Ce fut une grande et belle soirée de réjouissances diverses, hier soir au Clair de Lune, le café-bar-tabac-journaux-pmu-loto-et-plus-si-affinités que notre ami Pierrot tient de manière exemplaire sur la place de l'église, à Trifouillis-en-Normandie. Son établissement est aussi, on le sait, le siège occasionnel et permanent de notre association, la Rébloguique des Ploucs, dont je suis provisoirement le Résident-Frondateur. Notre influence, quasiment sans limite dans celles du canton de Trifouillis, se heurtait, jusqu'à présent, au terrible mur de silence dressé par les zinzinfluents autoproclamés, tenanciers des agences de notation bloguistiques, mais cette période est désormais dépassée, et c'est cet événement décisif que nous fêtions chez Pierrot, en un raout dont les échos ont longtemps résonné dans la nuit normande.

--

» CONSIGNE
Recopiez mot pour mot le passage du récit de la soirée au Clair de Lune qui commence aux mots « Ce fut une grande », et arrêtez-vous après « la nuit normande. ».

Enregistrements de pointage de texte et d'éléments
--

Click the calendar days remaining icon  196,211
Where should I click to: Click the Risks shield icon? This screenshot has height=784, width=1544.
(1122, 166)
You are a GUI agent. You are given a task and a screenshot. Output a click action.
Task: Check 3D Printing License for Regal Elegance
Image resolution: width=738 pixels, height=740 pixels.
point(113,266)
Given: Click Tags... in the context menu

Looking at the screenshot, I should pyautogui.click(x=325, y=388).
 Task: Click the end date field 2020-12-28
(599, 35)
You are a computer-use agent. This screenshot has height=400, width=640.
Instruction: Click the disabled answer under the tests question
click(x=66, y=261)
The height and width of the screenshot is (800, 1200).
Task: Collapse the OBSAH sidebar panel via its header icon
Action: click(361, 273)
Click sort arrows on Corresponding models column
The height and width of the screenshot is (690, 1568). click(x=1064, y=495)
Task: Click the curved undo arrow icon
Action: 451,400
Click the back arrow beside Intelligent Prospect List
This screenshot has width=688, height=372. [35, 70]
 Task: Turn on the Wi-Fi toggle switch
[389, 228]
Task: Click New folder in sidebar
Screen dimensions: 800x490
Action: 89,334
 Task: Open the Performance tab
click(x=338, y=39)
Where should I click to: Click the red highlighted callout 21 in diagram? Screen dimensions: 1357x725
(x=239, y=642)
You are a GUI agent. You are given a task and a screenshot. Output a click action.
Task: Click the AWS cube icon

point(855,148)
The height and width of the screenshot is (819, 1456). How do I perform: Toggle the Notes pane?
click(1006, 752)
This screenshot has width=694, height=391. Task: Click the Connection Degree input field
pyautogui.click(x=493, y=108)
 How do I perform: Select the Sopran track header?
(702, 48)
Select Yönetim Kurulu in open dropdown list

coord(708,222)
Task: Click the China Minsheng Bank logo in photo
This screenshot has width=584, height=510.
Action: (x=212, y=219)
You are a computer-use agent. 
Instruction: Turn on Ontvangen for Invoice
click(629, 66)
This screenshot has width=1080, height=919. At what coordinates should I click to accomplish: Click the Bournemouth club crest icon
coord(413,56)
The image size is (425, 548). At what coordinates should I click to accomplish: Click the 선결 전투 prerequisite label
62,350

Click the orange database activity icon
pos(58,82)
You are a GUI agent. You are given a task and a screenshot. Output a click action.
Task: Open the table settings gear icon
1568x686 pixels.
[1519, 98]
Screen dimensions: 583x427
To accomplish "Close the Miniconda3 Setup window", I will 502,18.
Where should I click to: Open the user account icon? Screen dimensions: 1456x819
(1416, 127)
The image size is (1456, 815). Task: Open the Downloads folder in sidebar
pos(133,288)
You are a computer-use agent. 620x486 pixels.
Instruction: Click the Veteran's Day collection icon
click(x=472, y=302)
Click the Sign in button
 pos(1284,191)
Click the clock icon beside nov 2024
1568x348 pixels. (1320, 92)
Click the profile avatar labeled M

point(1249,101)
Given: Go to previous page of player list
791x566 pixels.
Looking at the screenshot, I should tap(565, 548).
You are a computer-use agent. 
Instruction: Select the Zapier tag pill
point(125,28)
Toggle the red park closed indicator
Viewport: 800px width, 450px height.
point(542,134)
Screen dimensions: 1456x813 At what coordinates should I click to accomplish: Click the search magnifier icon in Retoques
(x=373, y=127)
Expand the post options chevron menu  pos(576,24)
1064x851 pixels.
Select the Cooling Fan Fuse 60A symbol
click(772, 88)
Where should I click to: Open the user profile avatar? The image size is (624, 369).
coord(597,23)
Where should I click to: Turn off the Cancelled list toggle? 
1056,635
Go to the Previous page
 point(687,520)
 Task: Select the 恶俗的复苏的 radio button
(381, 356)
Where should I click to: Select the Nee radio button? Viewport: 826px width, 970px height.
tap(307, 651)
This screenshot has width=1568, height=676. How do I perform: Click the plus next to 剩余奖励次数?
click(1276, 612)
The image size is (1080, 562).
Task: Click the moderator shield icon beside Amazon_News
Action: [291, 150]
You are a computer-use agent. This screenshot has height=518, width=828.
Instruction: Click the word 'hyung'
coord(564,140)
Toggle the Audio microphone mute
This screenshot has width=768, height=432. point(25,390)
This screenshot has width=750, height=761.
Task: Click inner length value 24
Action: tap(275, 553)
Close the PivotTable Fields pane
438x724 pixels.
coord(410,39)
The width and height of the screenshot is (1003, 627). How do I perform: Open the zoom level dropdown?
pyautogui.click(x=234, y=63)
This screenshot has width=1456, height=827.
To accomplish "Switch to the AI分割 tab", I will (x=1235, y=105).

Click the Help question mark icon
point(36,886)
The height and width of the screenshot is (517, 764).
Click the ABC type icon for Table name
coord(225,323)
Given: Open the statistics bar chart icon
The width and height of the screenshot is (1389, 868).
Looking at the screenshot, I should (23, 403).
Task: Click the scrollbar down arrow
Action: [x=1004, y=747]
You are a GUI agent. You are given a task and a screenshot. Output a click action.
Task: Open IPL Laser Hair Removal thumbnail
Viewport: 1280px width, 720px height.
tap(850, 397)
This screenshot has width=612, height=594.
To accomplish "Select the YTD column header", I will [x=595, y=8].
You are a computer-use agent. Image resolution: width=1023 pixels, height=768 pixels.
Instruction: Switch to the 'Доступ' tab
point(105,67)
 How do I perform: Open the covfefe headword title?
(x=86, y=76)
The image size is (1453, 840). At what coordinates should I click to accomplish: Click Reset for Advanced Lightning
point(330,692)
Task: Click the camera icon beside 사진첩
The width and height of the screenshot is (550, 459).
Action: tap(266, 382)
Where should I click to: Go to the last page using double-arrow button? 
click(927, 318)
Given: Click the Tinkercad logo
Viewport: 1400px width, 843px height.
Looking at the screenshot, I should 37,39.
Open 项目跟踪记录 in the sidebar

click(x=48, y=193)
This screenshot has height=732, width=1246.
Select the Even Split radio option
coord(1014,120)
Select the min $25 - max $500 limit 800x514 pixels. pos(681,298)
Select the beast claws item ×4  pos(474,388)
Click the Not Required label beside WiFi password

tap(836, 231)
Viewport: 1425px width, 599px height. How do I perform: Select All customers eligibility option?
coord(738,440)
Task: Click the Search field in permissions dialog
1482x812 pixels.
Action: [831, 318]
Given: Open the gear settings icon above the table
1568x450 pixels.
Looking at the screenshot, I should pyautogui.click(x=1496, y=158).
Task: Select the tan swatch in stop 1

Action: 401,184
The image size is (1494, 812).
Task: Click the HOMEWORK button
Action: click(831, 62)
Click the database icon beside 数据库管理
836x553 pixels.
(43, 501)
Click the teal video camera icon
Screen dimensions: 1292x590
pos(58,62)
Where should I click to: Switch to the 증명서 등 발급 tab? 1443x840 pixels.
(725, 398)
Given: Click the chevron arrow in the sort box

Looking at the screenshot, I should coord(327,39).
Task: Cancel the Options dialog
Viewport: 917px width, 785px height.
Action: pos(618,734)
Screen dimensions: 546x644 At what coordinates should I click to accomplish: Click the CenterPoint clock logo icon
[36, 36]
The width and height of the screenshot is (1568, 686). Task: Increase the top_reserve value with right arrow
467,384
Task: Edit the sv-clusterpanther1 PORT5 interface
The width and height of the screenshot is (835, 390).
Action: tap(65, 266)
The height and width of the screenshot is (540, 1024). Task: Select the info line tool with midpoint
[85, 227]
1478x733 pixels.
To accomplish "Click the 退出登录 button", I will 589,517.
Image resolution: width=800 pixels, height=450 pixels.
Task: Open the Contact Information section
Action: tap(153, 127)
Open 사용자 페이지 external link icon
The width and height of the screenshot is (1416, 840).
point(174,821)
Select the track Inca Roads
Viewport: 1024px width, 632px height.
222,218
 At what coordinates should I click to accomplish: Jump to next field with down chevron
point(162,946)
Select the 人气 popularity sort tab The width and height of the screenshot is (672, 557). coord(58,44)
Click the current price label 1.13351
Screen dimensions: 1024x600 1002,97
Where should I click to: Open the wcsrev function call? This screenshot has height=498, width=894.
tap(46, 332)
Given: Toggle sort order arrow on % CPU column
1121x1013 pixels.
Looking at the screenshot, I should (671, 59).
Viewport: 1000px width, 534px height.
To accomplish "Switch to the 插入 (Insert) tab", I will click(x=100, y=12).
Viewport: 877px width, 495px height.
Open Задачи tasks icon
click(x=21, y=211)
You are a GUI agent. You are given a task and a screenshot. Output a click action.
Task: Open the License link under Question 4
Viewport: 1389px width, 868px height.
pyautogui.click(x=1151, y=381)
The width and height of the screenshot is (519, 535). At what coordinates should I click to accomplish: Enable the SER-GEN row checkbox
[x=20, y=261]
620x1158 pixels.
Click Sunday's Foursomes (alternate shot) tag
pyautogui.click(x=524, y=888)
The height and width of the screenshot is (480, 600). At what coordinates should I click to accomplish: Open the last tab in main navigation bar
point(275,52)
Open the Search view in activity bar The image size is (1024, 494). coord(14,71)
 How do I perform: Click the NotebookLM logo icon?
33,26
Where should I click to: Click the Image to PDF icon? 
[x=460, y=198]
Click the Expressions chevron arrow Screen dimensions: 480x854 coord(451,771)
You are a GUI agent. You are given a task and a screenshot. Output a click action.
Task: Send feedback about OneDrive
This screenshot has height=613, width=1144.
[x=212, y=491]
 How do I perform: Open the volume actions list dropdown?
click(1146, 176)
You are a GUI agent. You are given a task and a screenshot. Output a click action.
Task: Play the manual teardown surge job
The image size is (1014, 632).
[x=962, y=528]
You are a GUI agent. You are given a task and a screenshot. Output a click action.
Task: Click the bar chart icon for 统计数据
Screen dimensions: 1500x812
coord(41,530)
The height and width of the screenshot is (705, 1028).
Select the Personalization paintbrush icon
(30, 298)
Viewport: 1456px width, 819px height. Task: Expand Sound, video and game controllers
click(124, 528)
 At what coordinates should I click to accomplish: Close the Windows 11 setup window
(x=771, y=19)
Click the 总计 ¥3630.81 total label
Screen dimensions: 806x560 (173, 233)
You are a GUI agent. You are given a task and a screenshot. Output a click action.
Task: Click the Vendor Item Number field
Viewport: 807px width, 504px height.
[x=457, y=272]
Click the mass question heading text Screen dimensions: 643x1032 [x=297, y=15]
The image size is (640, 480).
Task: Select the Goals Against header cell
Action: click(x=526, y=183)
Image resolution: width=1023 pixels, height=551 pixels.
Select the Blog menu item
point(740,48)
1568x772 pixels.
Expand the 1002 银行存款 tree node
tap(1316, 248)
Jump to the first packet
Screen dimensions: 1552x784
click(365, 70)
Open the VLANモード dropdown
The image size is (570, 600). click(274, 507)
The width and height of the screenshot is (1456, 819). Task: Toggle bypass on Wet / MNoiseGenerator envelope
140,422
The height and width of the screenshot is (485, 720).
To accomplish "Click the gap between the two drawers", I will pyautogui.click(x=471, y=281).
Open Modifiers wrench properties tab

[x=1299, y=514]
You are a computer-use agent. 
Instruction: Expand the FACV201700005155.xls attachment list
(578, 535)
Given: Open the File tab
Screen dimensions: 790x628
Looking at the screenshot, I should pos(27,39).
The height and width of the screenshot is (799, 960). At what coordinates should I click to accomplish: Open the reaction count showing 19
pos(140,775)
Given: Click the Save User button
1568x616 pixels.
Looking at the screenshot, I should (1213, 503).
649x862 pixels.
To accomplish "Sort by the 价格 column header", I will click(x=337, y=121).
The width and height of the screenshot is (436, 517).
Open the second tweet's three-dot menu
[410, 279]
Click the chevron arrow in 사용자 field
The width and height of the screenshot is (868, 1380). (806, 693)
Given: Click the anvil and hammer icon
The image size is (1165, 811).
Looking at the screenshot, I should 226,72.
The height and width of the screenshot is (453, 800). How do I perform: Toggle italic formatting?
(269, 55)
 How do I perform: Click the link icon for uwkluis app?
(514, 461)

--

» RÉPONSE
Ce fut une grande et belle soirée de réjouissances diverses, hier soir au Clair de Lune, le café-bar-tabac-journaux-pmu-loto-et-plus-si-affinités que notre ami Pierrot tient de manière exemplaire sur la place de l'église, à Trifouillis-en-Normandie. Son établissement est aussi, on le sait, le siège occasionnel et permanent de notre association, la Rébloguique des Ploucs, dont je suis provisoirement le Résident-Frondateur. Notre influence, quasiment sans limite dans celles du canton de Trifouillis, se heurtait, jusqu'à présent, au terrible mur de silence dressé par les zinzinfluents autoproclamés, tenanciers des agences de notation bloguistiques, mais cette période est désormais dépassée, et c'est cet événement décisif que nous fêtions chez Pierrot, en un raout dont les échos ont longtemps résonné dans la nuit normande.